終身年金は、契約時に定めた年齢から被保険者が死亡する年金を受け取ることができます。死亡した時点で支払いはストップします。ですので受取年金総額が払込保険料総額に満たないということも起こります。

夫婦年金は、夫婦連生終身年金と呼ばれ、夫婦いずれかが生存している限り年金を受け取ることができます。保証期間がついたものもあります。

70歳になったら個人年金はどうなるの?


厚生年金の場合、70歳になってももし働いていれば、資格喪失にはなりません。

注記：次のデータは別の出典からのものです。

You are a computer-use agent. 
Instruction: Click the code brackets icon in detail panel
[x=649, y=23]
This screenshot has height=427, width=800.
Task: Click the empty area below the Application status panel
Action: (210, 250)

ですのであらためて届出が必要になります。

厚生年金保険に加入している70歳未満の人が厚生年金保険の資格を喪失するのは、厚生年金保険被保険者資格喪失届か厚生年金保険70歳以上被用者該当届を会社の所在地を管轄する年金事務所に提出した場合です。

報酬改定や賞与支給などの際にも70歳以上被用者用届書の提出が必要になります。

70歳以上の被保険者としてみなされるのには次のようなことが条件です。70歳以上であること、過去に厚生年金保険の被保険者期間があること、厚生年金保険法第27条に規定する適用事業所に雇用されていることです。